◆ TASK INSTRUCTIONS
In the data below, how many lines contain the word "agent"? Answer with the number alone.

________________________________________

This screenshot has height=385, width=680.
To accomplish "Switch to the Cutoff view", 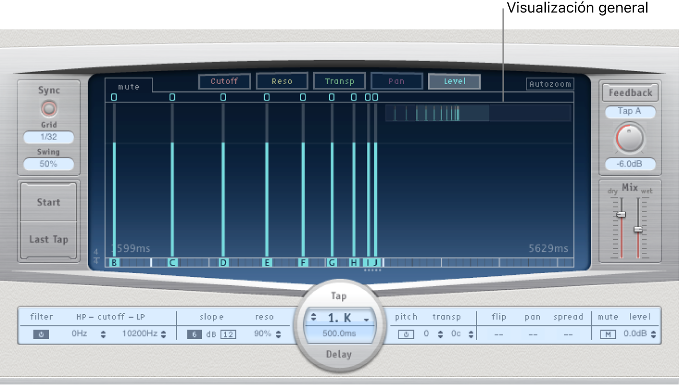I will pos(224,81).
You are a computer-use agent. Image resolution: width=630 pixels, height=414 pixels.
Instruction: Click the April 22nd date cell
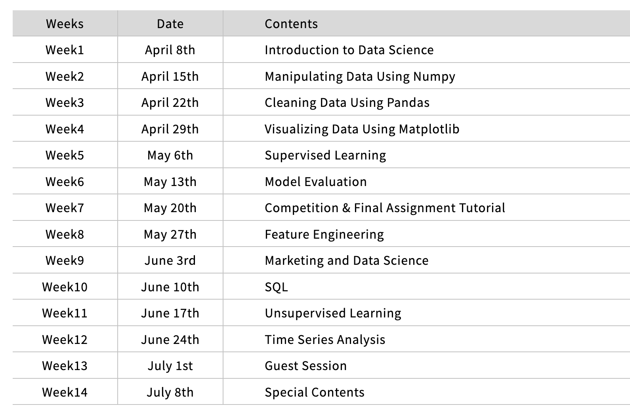[170, 103]
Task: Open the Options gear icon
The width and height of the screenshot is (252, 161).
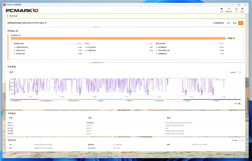Action: tap(244, 9)
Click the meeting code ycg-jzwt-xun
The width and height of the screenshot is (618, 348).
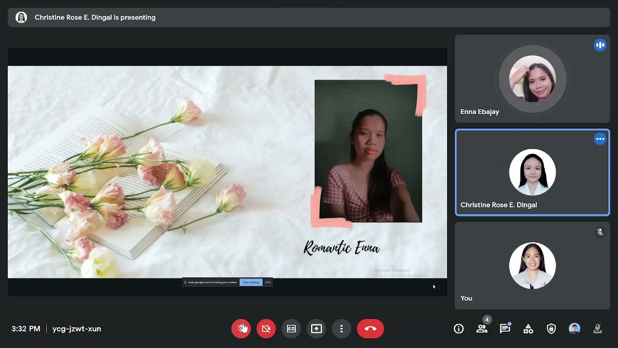click(77, 329)
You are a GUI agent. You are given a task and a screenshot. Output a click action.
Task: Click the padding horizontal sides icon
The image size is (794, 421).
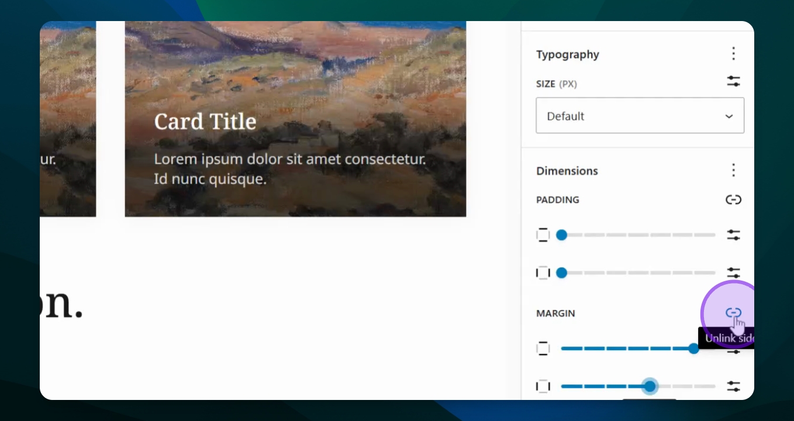543,272
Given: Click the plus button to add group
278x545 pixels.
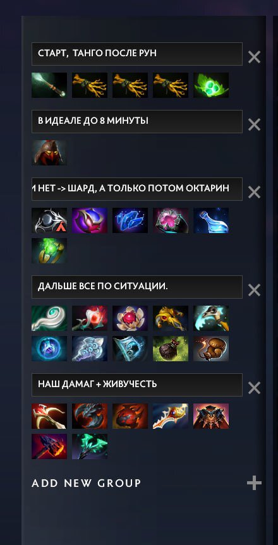Looking at the screenshot, I should click(255, 483).
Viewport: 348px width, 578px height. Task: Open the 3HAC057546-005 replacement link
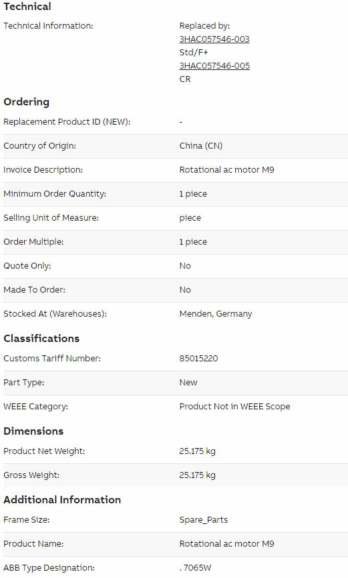214,65
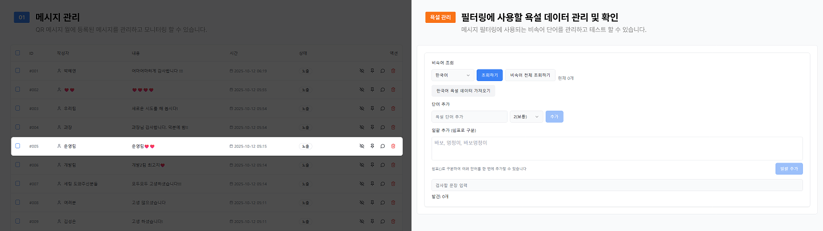This screenshot has height=231, width=823.
Task: Click the pin icon on message #006
Action: (x=372, y=165)

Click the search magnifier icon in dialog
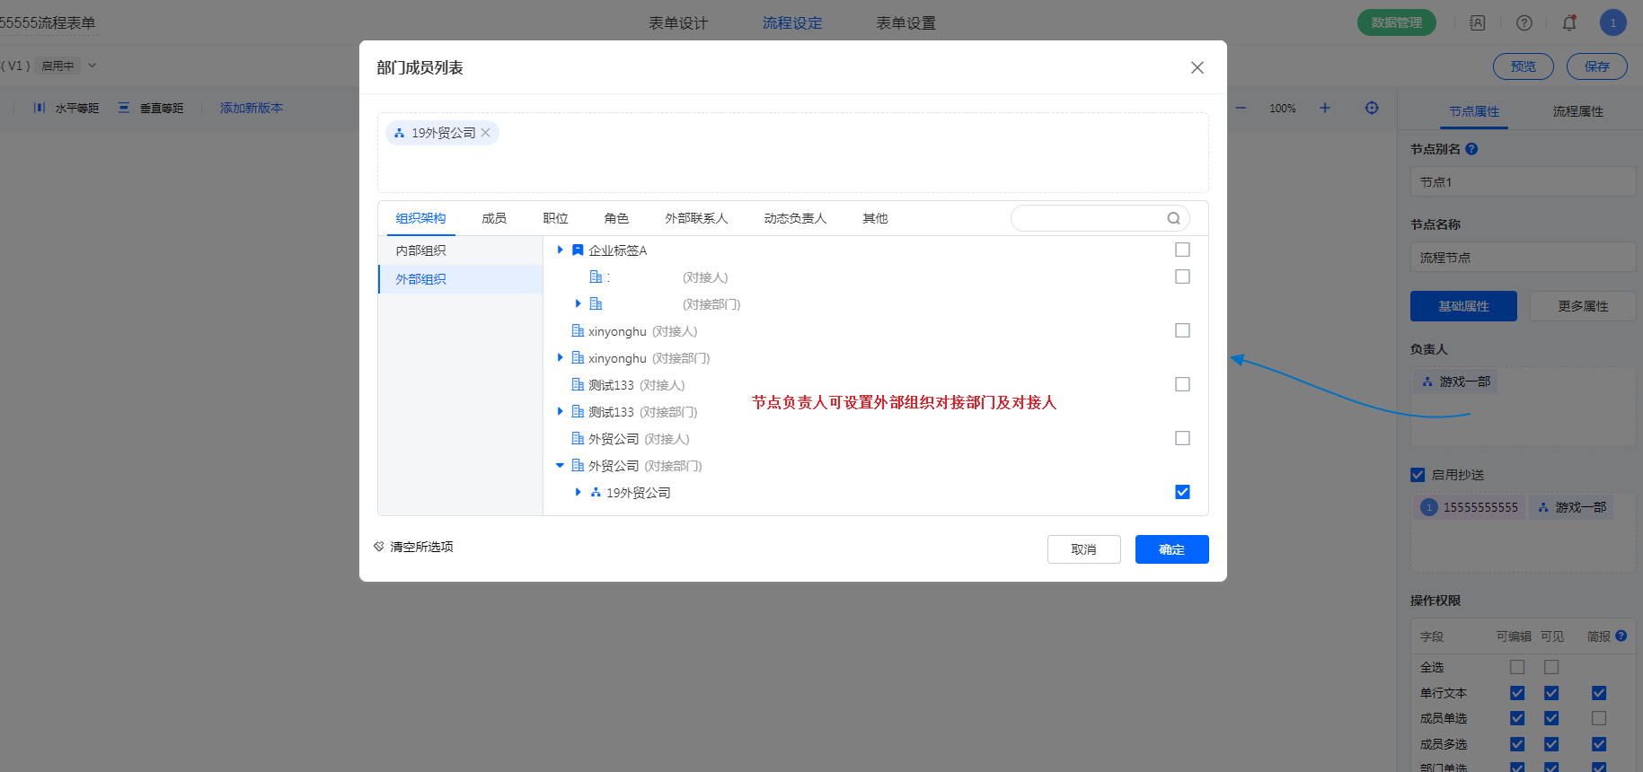click(x=1173, y=218)
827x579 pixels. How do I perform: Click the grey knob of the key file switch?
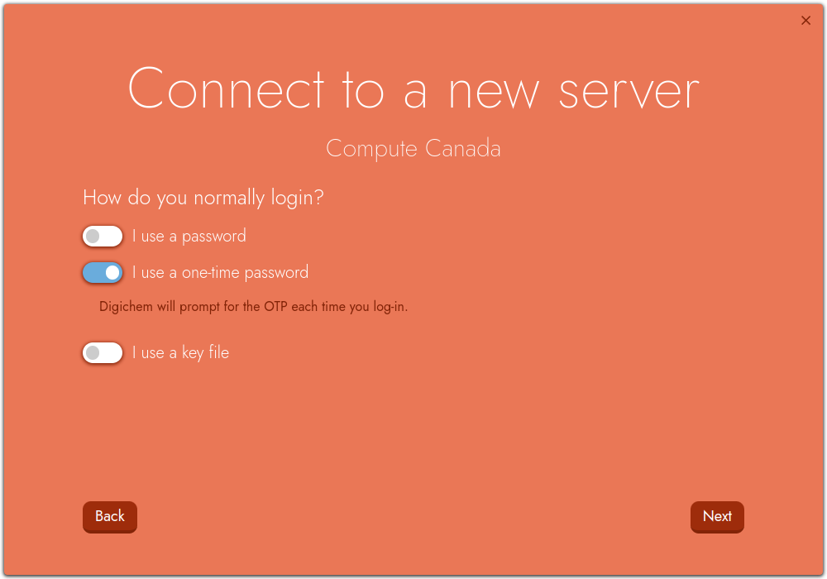click(93, 353)
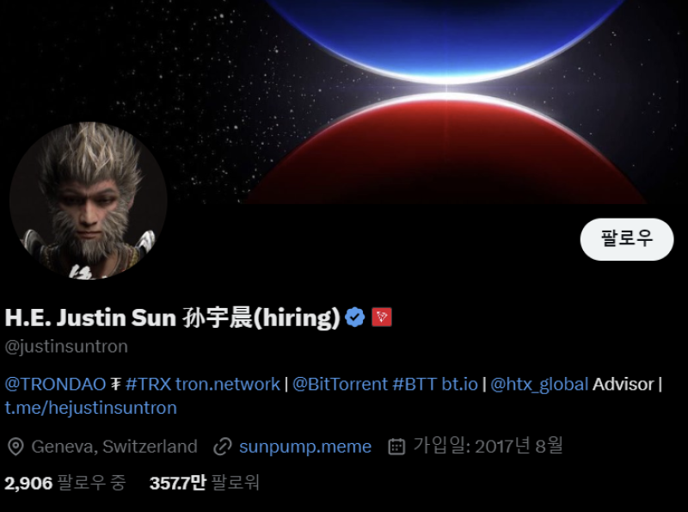Click the blue verified checkmark badge
This screenshot has height=512, width=688.
click(x=354, y=317)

________________________________________

◆ SOLUTION TO THE EXERCISE
2